Headfirst (Seemann vom Siebener), Arno Frank, Klett-Cotta – Beneath the languorous summer day and the specific magic of the community swimming pool, Frank’s major theme is the past: how easily memories can resurface to influence the present. Written in clean, evocative prose that often borders on the lyrical, Seemann vom Siebener is also a paean to Freibad culture, the German answer to John Cheever’s ‘The Swimmer’.

Eternal Summer (Ewig Sommer), Franziska Gänsler, Kein & Aber – Set in a not-too-distant future, it imagines southern Germany in the grip of climate change, with two strong female protagonists meeting as forest fires rage around them. Written in rhythmic, atmospheric prose, this thought-provoking novel challenges our complacency about the environment and poses a haunting question: ‘Whom can you trust?’

The Happy Secret (Das glückliche Geheimnis), Arno Geiger, Hanser Verlag – The Happy Secret charts the author’s incredible evolution from a rubbish-collector rooting through Vienna’s bins – a self-confessed ‘vagabond, a tramp, … a nobody’ – into a distinguished literary figure. 

Although Everything Is Over (Obwohl alles vorbei ist), Franziska Gerstenberg, Schöffling & Co. – Franziska Gerstenberg’s second novel is narrated from four different perspectives, focusing on a family crisis that plays out against the wider socio-historical backdrop of the last twenty years. 

For Seka (Für Seka), Mina Hava, Suhrkamp Verlag – For Seka is a powerful debut novel about the experiences of a young woman dealing with trauma and loss in the aftermath of the war in Bosnia.

We Would Have Told Each Other Everything (Wir hätten uns alles gesagt), Judith Hermann, S. Fischer – A work of subtle, perceptive autofiction from one of Germany’s most highly regarded contemporary voices, Wir hätten uns alles gesagt marks a turning point in Judith Hermann’s work.

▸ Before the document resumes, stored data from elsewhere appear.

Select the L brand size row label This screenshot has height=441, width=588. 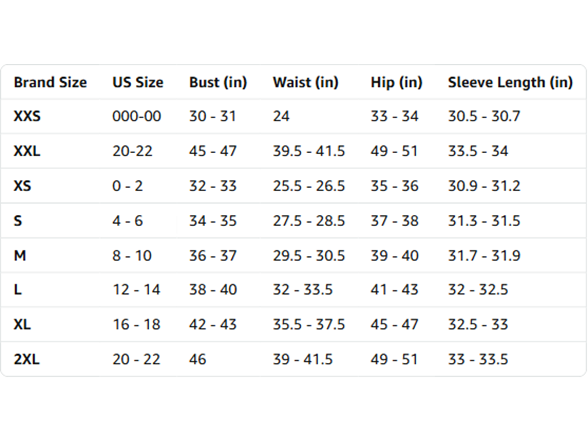pyautogui.click(x=18, y=290)
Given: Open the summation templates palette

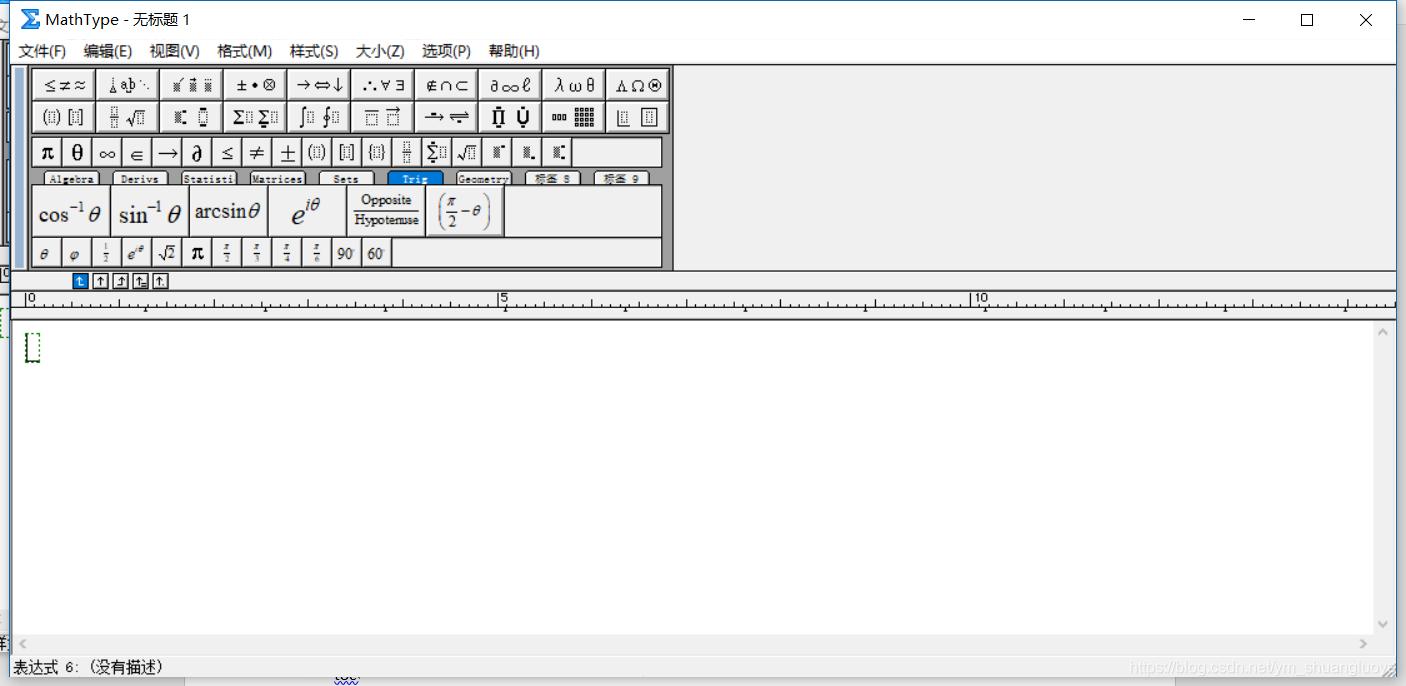Looking at the screenshot, I should click(x=255, y=116).
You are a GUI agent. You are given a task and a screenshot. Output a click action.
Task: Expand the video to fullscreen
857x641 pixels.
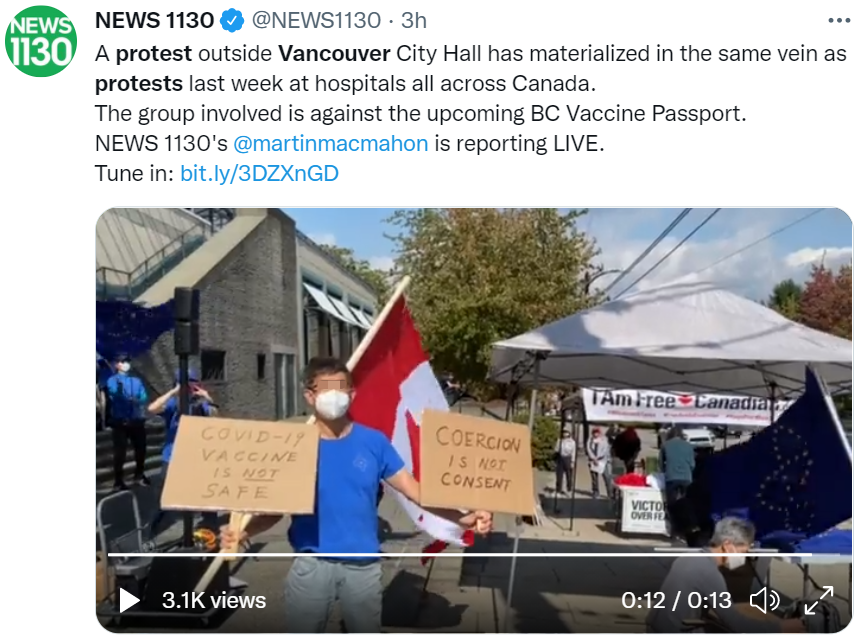pos(818,600)
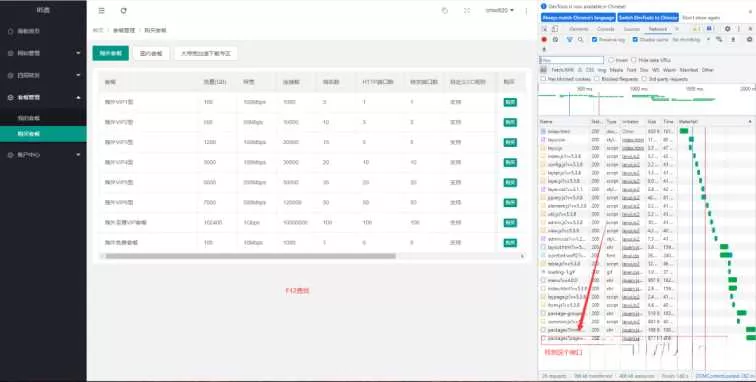This screenshot has height=382, width=756.
Task: Click the page refresh icon in header
Action: point(123,11)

Though written in her characteristic melancholy, understated style, this series of three interconnected stories taken from the author’s own life confronts painful events and emotions head-on, sometimes to devastating effect.

The Red Diamond (Der Rote Diamant), Thomas Hürlimann, S. Fischer – The Red Diamond is a philosophical literary comedy set in a Benedictine Abbey during the second half of the twentieth century. It follows a group of teenage students as they search for the legendary red diamond, believed to be hidden in the abbey.

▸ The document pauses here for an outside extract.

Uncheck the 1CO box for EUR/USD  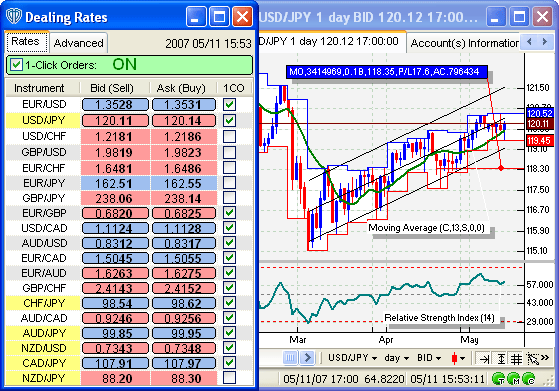[229, 105]
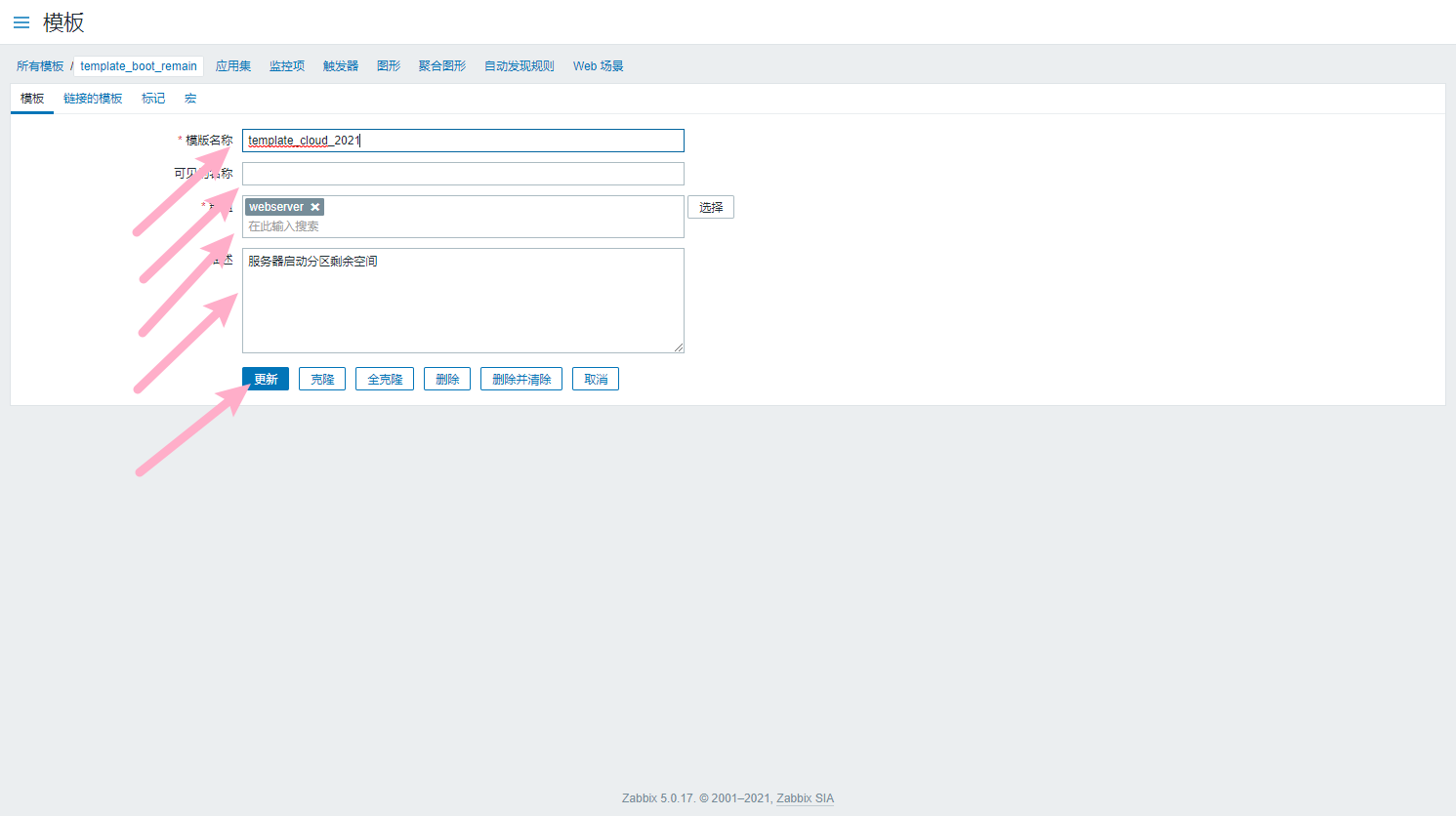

Sibir (Sibir), Sabrina Janesch, Rowohlt – In 1990s Germany, life in the Ambachers’ neighbourhood full of ‘old Siberians’ – people repatriated from Kazakhstan in 1955 and now living on the fringes of the local community – is interrupted by the arrival of yet more returnees. Janesch explores a little-known aspect of German-Russian history, considering how borders and boundaries affect the ways in which we remember things. 

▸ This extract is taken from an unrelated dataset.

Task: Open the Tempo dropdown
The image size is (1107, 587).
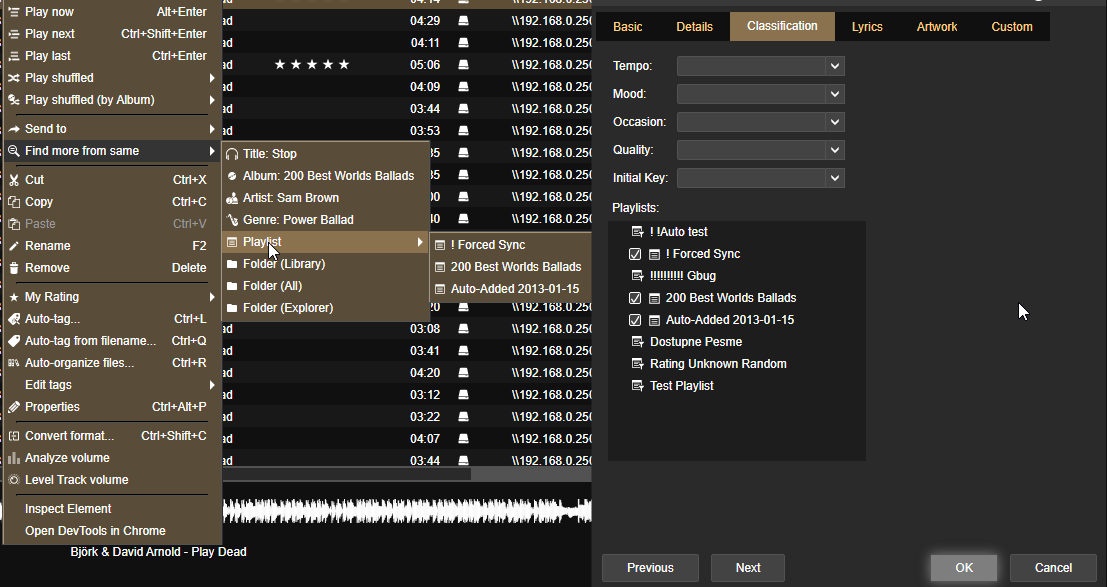Action: 834,66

Summer in Odesa (Sommer in Odessa), Irina Kilimnik, Kein & Aber – Irina Kilimnik’s debut novel tells the story of a pivotal summer for both a young woman and a city. Set during Russia’s annexation of Crimea in 2014, Sommer in Odessa is a rich portrait of family and friendship, a novel about identity and personal transformation with a fresh, contemporary feel.

There Is Us (Es gibt uns), Elisabeth Klar, Residenz Verlag – Notable for the beautiful language, strong dialogue and distinctive premise that typify Klar’s work, Es gibt uns is an unusual novel that blends science fiction and fantasy to mesmerising effect.

Unicellular (Einzeller), Gertraud Klemm, Kremayr & Scheriau – Unicellular is a work of feminist literary fiction, following five very different female characters and the conflicts they encounter as part of their flatshare living arrangement and participation in a TV talk show. Klemm’s novel is a thought-provoking and timely analysis of current feminist discourse, addressing intersectionality and the ways in which race, class, and gender impact upon the feminist movement. 

Pasteurgasse 4, Daily (Pasteurgasse 4, täglich), Andrea Landfried, Frankfurter Verlagsanstalt – A series of three loosely connected short stories, Pasteurgasse 4, täglich is the debut work of fiction of Andrea Landfried. A suspenseful and highly psychological read, it paints portraits of three relationships between women of different generations, examining themes of female desire, alienation and social expectation.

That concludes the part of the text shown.